Maximum likelihood estimate

The likelihood function, \(L(\theta \; | \; x_1, x_2, \dots, x_n) = p(x_1, x_2, \dots, x_n \;| \; \theta)\), gives the probability of getting the data that were recorded for different values of the unknown parameter \(\theta\). A value of \(\theta\) that gives the observed data high probability is more likely to be correct than one that would make the observed data unlikely.

Definition

The maximum likelihood estimate of a parameter \(\theta\) is the value that maximises the likelihood function,

\[ L(\theta \; | \; x_1, x_2, \dots, x_n) = p(x_1, x_2, \dots, x_n \;| \; \theta) \]

Finding a maximum likelihood estimate (MLE) therefore involves maximising a function of \(\theta\). This is usually a "turning point" of the likelihood function.

Finding the maximum likelihood estimate

The maximum likelihood estimate of a parameter \(\theta\) can normally be obtained as a solution to the equation

\[ \frac {d\; L(\theta \; | \; x_1, x_2, \dots, x_n)} {d\; \theta} \;\; = \;\; 0 \]

It is often easier mathematically to maximise the logarithm of the likelihood function rather than the likelihood function itself.

Maximising the log-likelihood

Writing

\[ \ell(\theta) \;=\; \log L(\theta) \]

the maximum likelihood estimate of a parameter \(\theta\) can normally be found by solving the equation

\[ \frac {d\; \log L(\theta \; | \; x_1, x_2, \dots, x_n)} {d\; \theta} \;\; = \;\; \ell'(\theta) \;\; = \;\; 0 \]

(Proved in full version)

We will now give a simple example.

A simple binomial example

Consider a random variable \(X\) that is the number of successes in \(n=20\) independent trials, each of which has probability \(\pi\) of success. If the experiment resulted in \(x=6\) successes, the likelihood function would be

\[ L(\pi) = {{20} \choose 6} \pi^6(1-\pi)^{20-6} \;\; = \;\;38,760 \; \times \pi^6(1-\pi)^{14} \]

Instead of differentiating \(L(\theta)\), it is easier to differentiate the log-likelihood to find the maximum likelihood estimate,

\[ \ell(\pi) \;\; = \;\; \log L(\pi) \;\; = \;\; 6 \log(\pi) + 14 \log(1 - \pi) + K\]

where \(K\) is a constant that does not depend on \(\pi\). We solve

\[ \frac {d \; \ell(\pi)} {d\; \pi} \;\; = \;\; \frac 6 {\pi} - \frac {14} {1 - \pi} \;\; = \;\; 0 \] \[ 6(1-\pi) = 14\pi \] \[ 6 = 20\pi \]

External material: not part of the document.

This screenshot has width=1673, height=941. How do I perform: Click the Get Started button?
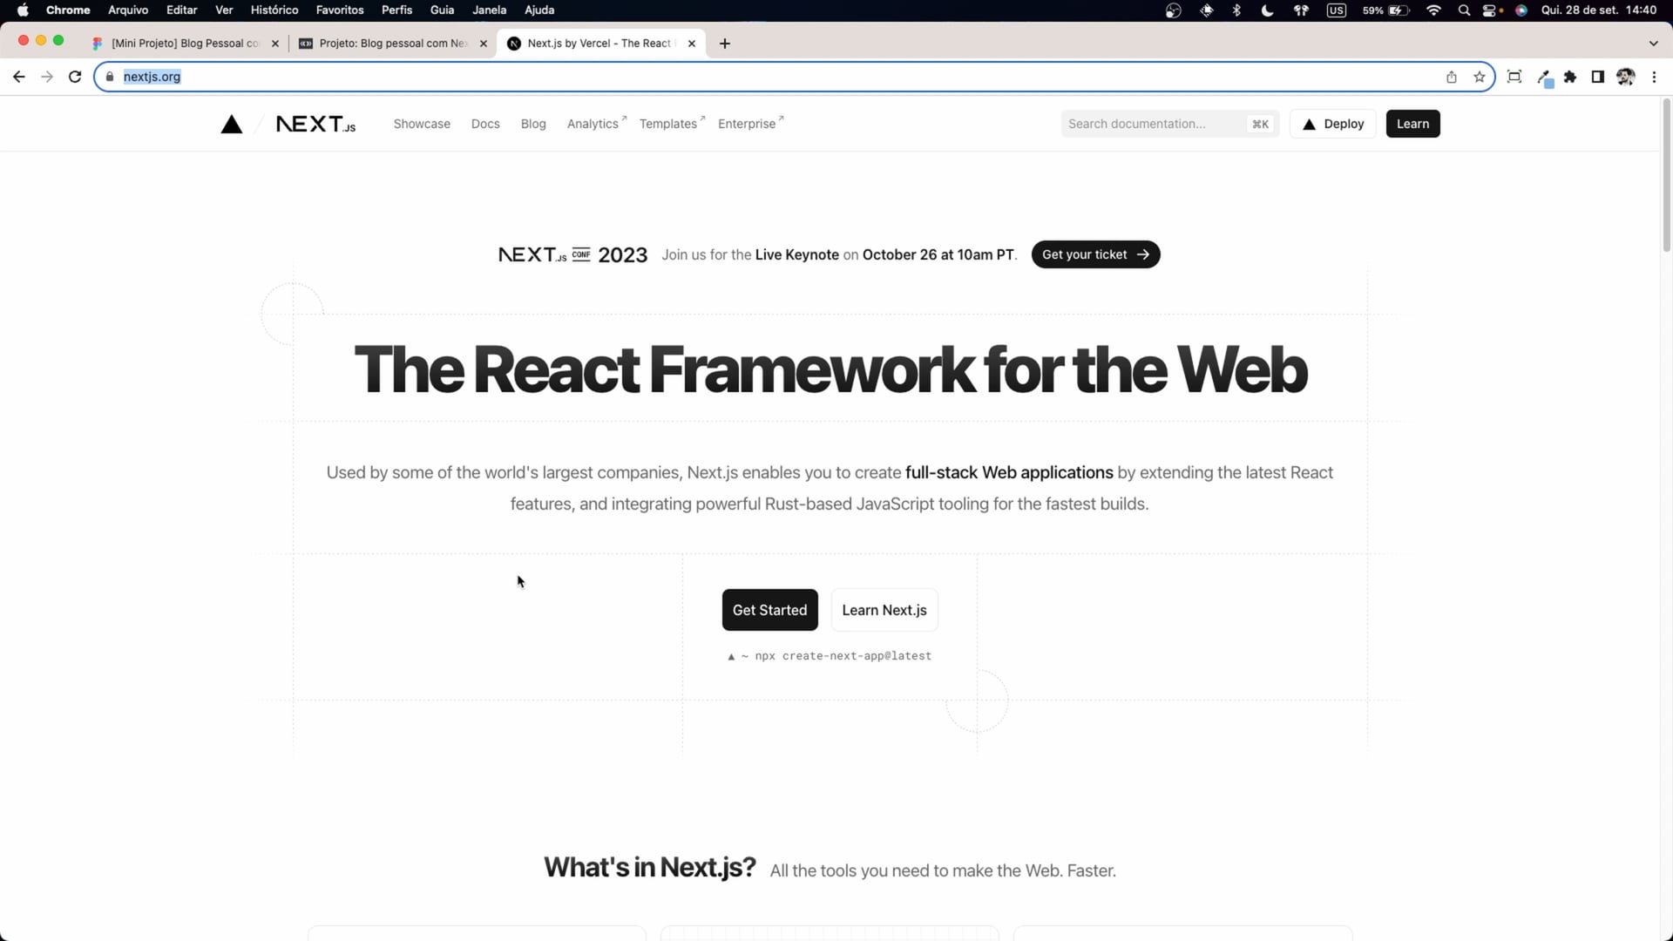769,610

The maximum likelihood estimate of \(\pi\) is therefore \( \hat {\pi} = \frac 6 {20} \), the sample proportion of successes.

The diagram below shows both the likelihood function and the log-likelihood. It illustrates the fact that both functions have their maximum at the same value of \(\pi\).

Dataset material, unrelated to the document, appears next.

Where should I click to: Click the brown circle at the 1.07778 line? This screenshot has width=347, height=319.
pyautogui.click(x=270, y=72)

Generalising to a binomial experiment in which \(x\) successes are observed in \(n\) trials,

\[ \ell(\pi) \; = \; \log L(\pi) \; = \; x \log(\pi) + (n-x) \log(1 - \pi) + K(n, x) \] \[ \frac {d \; \ell(\pi)} {d\; \pi} \; = \; \frac x {\pi} - \frac {n-x} {1 - \pi} \; = \; 0 \]

which can be solved to give

\[ \hat {\pi} \;=\; \frac x n \]

Note that we are using natural logarithms (base-e) here, not logarithms to the base 10.